* Required work:
Report all lines in the records that hold the string "agent".

Records to use section start

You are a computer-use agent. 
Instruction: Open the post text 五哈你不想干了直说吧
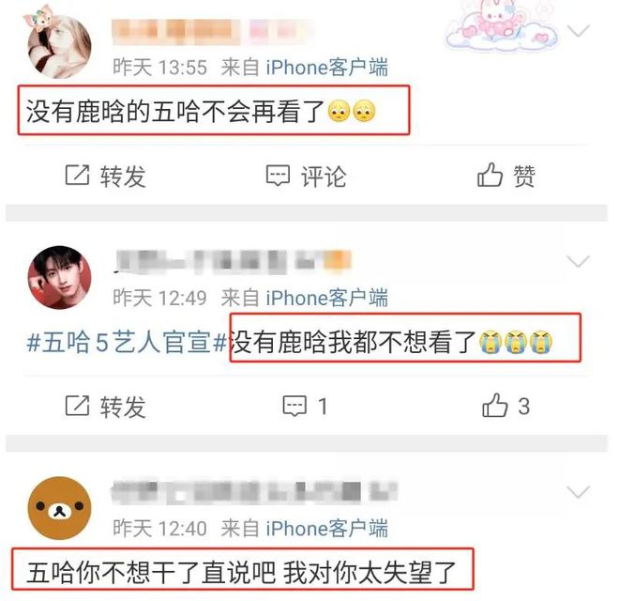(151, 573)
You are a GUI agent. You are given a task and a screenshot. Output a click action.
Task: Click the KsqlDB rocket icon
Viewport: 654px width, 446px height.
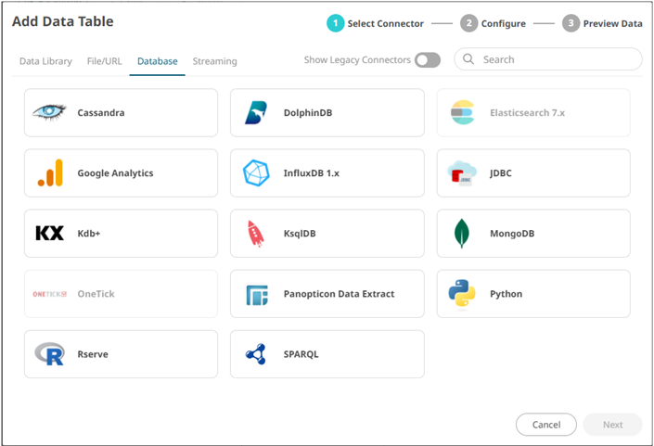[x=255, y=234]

Records to use section end
Records to use section start

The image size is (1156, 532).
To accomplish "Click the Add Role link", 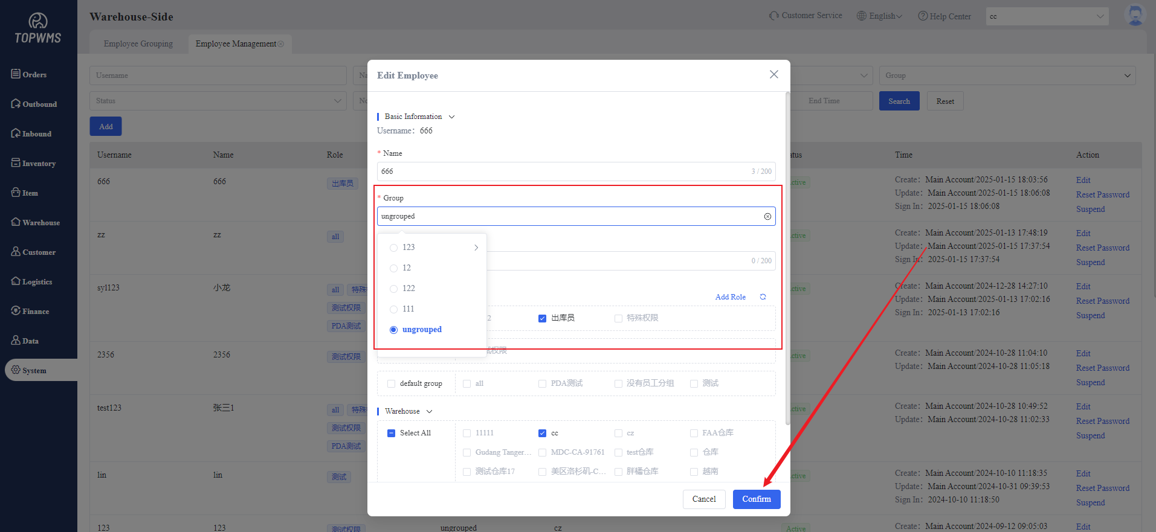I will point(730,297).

Records to use section end

* Task solution:
You are a computer-use agent. 
You are a GUI agent. You are given a task and a screenshot. Output a click action.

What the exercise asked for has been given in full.